Building programs with Python
Processing data files
Learning Objectives
- Write a script to open a data file and print out its contents.
- Perform some operations on strings to extract desired data from it.
- Understand the basics of how Python handles objects.
- Understand good practices of how and when to write a code comment.
So far we’ve seen how to use and manipulate variables, and how to use loops in a script to process strings. But let’s take a look at a more interesting use case - performing some temperature conversions on our CSV data file.
We’ll start out by looking at how to read the data file and print its contents in a script, and then modify our script to perform some conversions and output that. Along the way, we’ll see how we can make our code more understandable to others (as well as ourselves, when we might come back to it at a later date).
Printing out the contents of a data file
We first need to be able to read in our data from the sc_climate_data_10.csv
file, and using a loop, print out each line. Let’s write another script called climate_analysis.py
, and enter the following (see climate_analysis-1.py
):
climate_data = open('../data/sc_climate_data_10.csv', 'r')
for line in climate_data:
print(line)
Using open
, we first specify the file we wish to open, and then include how we want to use that file. If we wanted to open a file to write to, we would use ‘w’, but in this case, we specify r
for reading.
In general, we know that a loop will iterate over a collection and set a loop variable to be each item in that collection. When Python deals with files, it does something quite helpful in a loop. By specifying climate_data
as our collection, it reads in a single line at a time from our data file, assigning it to our line
loop control variable.
We can run our code with:
$ python climate_analysis.py
And we get the following output:
# POINT_X,POINT_Y,Min_temp_Jul_F,Max_temp_jul_F,Rainfall_jul_inch
461196.8188,1198890.052,47.77,58.53,0.76
436196.8188,1191890.052,47.93,58.60,0.83
445196.8188,1168890.052,47.93,58.30,0.74
450196.8188,1144890.052,48.97,56.91,0.66
329196.8188,1034890.052,49.26,59.86,0.78
359196.8188,1017890.052,49.39,58.95,0.70
338196.8188,1011890.052,49.28,58.73,0.74
321196.8188,981890.0521,48.20,61.41,0.72
296196.8188,974890.0521,48.07,61.27,0.78
299196.8188,972890.0521,48.07,61.41,0.78
Hmmm… but that’s not really perfect, since it’s also printing out additional newlines which exist at the end of each line in our data file. We can remove them by stripping them out, using rstrip
, a function that works on strings. We can use it like:
print(line.rstrip())
So what’s happening here?
So, let’s try that out (see climate_analysis-2.py
):
climate_data = open('../data/sc_climate_data_10.csv', 'r')
for line in climate_data:
print(line.rstrip())
And now we get:
# POINT_X,POINT_Y,Min_temp_Jul_F,Max_temp_jul_F,Rainfall_jul_inch
461196.8188,1198890.052,47.77,58.53,0.76
436196.8188,1191890.052,47.93,58.60,0.83
445196.8188,1168890.052,47.93,58.30,0.74
450196.8188,1144890.052,48.97,56.91,0.66
329196.8188,1034890.052,49.26,59.86,0.78
359196.8188,1017890.052,49.39,58.95,0.70
338196.8188,1011890.052,49.28,58.73,0.74
321196.8188,981890.0521,48.20,61.41,0.72
296196.8188,974890.0521,48.07,61.27,0.78
299196.8188,972890.0521,48.07,61.41,0.78
Much better!
Selecting and printing out only part of the data
But we’re not being very discriminating with our data, we’re just blindly printing out everything. Let’s assume we need to process the individual column that represents the maximum temperature for July, the 4th one, how do we extract it from the line of data?

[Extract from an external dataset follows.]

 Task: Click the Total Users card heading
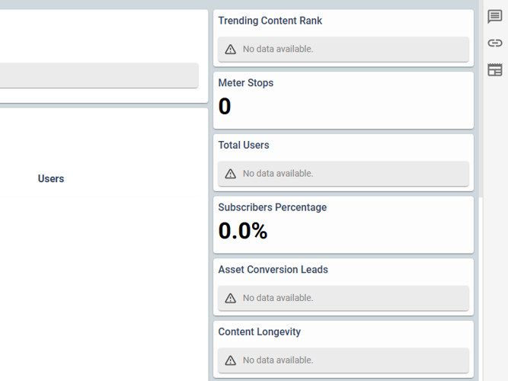(243, 145)

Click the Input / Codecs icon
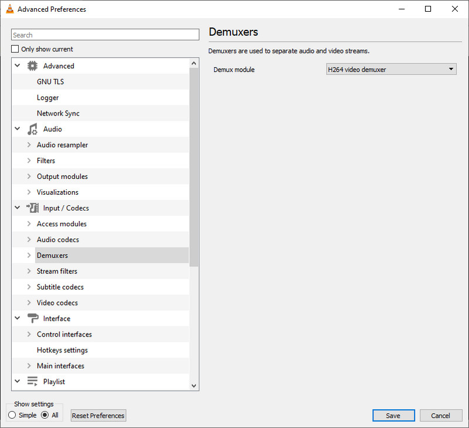tap(32, 208)
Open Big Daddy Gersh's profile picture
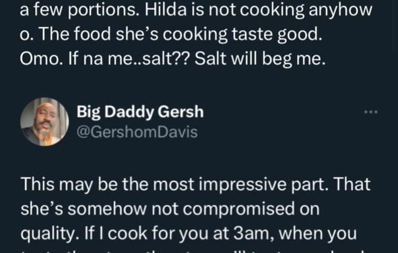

As luck (or more likely, good design) would have it, there’s a handy string method called split()
which can separate all the columns into a list.

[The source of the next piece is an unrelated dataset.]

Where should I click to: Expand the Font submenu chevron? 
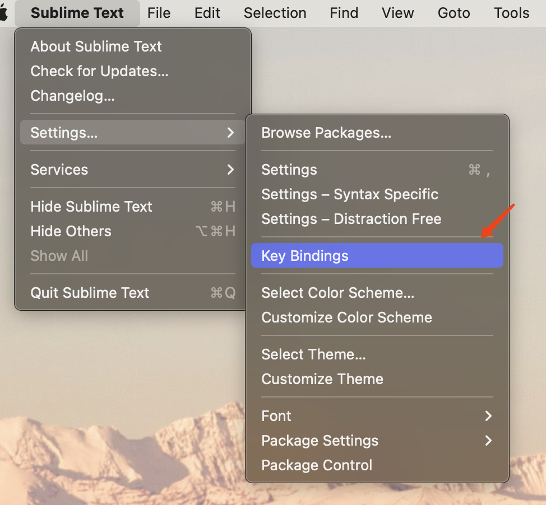(x=488, y=416)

We’ve seen how we can trim trailing newlines from strings with rstrip()
acting on a string object. Well, we use split()
in exactly the same way:
data = line.split(',')
Although in this case, we’re capturing the returned list from split()
into a variable called data
. We can access elements in that list as before.
So, let’s change our code accordingly (see climate_analysis-3.py
):
climate_data = open('../data/sc_climate_data_10.csv', 'r')
for line in climate_data:
data = line.split(',')
# print 4th column (max temperature)
print('Max temperature', data[3])
Now, it’s important to remember that the column we want, the maximum temperature, is the 4th column. But in Python list indexes start at 0, so in fact we need to obtain the value from data[3]
and not data[4]
. So, we have made a note to that effect in a comment.
And we get:
Max temperature Max_temp_jul_F
Max temperature 58.53
Max temperature 58.60
Max temperature 58.30
Max temperature 56.91
Max temperature 59.86
Max temperature 58.95
Max temperature 58.73
Max temperature 61.41
Max temperature 61.27
Max temperature 61.41
This perhaps isn’t what we want - the column header is also part of the output!